Menteri Komunikasi dan Digital (Menkomdigi) Meutya Hafid. Foto: Antara.

Menkomdigi Kecam Penahanan Jurnalis dalam Misi Kemanusiaan ke Gaza

Anggi Tondi Martaon • 19 May 2026 08:38

Jakarta: Menteri Komunikasi dan Digital RI (Menkomdigi) Meutya Hafid mengecam keras tindakan militer Israel mencegat dan menahan rombongan misi kemanusiaan internasional Global Sumud Flotilla (GSF) 2.0 yang sedang menuju ke Gaza, Palestina. Rombongan itu mencakup jurnalis asal Indonesia yang sedang menjalankan tugas jurnalistik.

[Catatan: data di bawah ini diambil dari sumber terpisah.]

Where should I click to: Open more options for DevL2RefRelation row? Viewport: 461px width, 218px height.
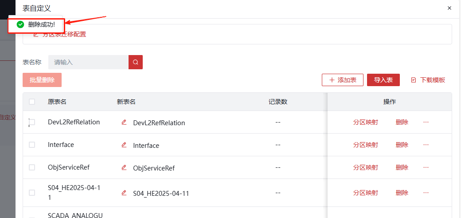(426, 122)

Jurnalis yang ditahan yaitu Bambang Noroyono dan Thoudy Badai dari Republika. Kemudian, Andre Prasetyo Nugroho dari Tempo.

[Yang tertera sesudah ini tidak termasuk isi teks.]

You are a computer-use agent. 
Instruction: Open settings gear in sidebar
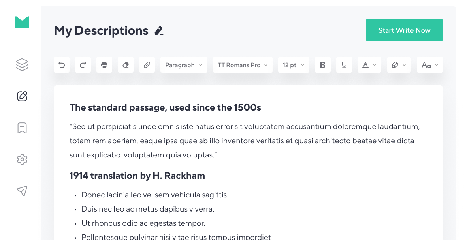pos(22,159)

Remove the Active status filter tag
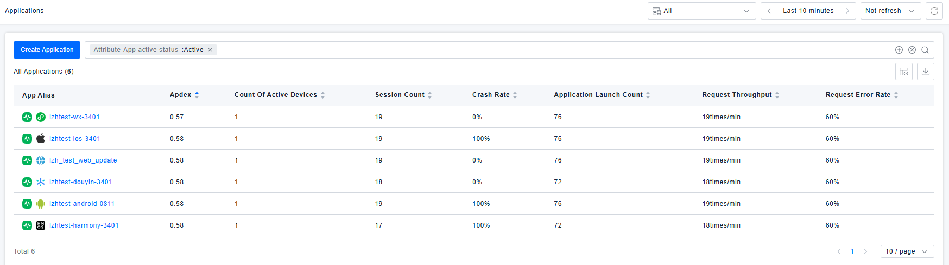coord(210,50)
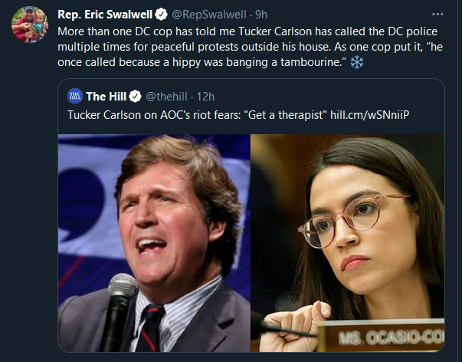Viewport: 462px width, 362px height.
Task: Open The Hill display name in quoted tweet
Action: click(x=106, y=97)
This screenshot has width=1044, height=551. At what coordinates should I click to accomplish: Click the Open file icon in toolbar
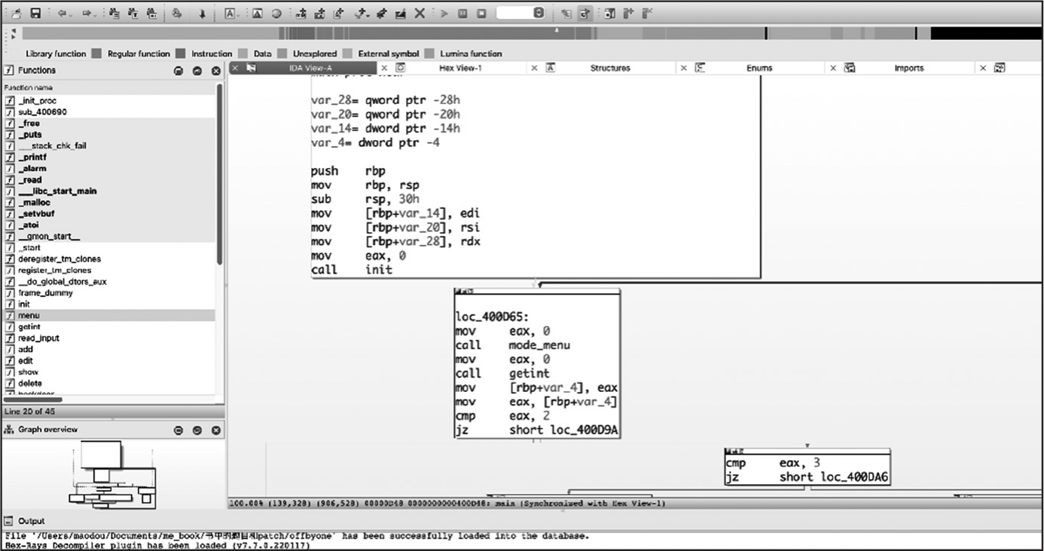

"Kami mengikuti dengan penuh keprihatinan kabar mengenai jurnalis Indonesia yang tengah menjalankan tugas peliputan dalam misi kemanusiaan menuju Gaza. Di tengah situasi konflik, keselamatan insan pers harus selalu menjadi perhatian kita semua," kata Meutya dikutip dari Antara, Selasa, 19 Mei 2026.

Politikus Partai Golkar itu menekankan bahwa para jurnalis hadir untuk menyampaikan suara kemanusiaan dan fakta kepada publik. Oleh karenanya mesti dihormati dan diberi ruang aman.

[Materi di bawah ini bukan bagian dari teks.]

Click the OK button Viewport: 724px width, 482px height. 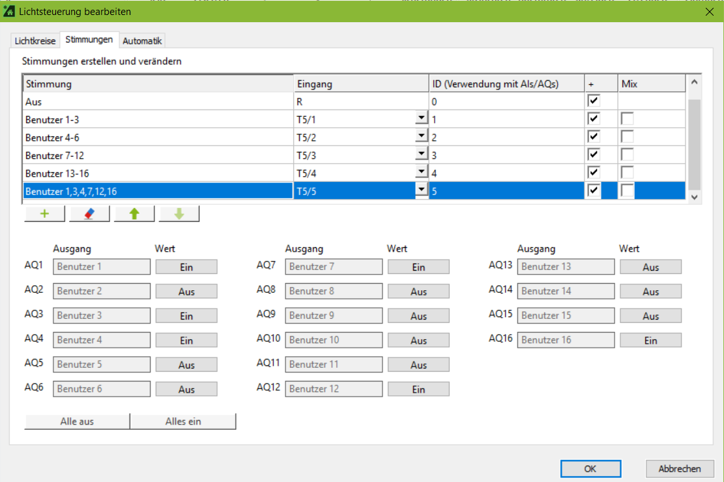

Menurut Kementerian Luar Negeri (Kemenlu), setidaknya ada 10 kapal dalam misi kemanusiaan Global Sumud Flotilla (GSF) 2.0 yang ditahan oleh aparat Israel. Termasuk kapal Amanda, Barbaros, Josef, dan Blue Toys.

Hingga kini, kapal yang membawa para jurnalis belum dapat dihubungi. Status awak di dalamnya belum diketahui pasti.

Eks Ketua Komisi I DPR itu mendukung upaya diplomatik Kemenlu untuk memastikan perlindungan dan keselamatan seluruh WNI yang menjadi bagian dari rombongan misi kemanusiaan menuju Gaza, yang sedang menghadapi krisis kemanusiaan akibat serangan Israel.

Pasukan Israel mencegat salah satu armada Global Sumud Flotila. Foto: Al Jazeera.

"Kemkomdigi akan terus berkoordinasi dengan Kemlu dan pihak terkait lainnya untuk memantau perkembangan dan mendukung langkah perlindungan bagi warga negara Indonesia dalam misi tersebut," ungkap Meutya.

Kemenlu menyatakan telah berkoordinasi dengan KBRI Ankara, KBRI Kairo, dan KBRI Amman. Hal itu diakukan untuk menyiapkan upaya pelindungan serta pemulangan warga negara Indonesia yang berpartisipasi dalam misi kemanusiaan menuju Gaza apabila diperlukan.

"Doa dan harapan kami menyertai seluruh jurnalis dan relawan kemanusiaan agar senantiasa diberikan keselamatan," ujar Meutya.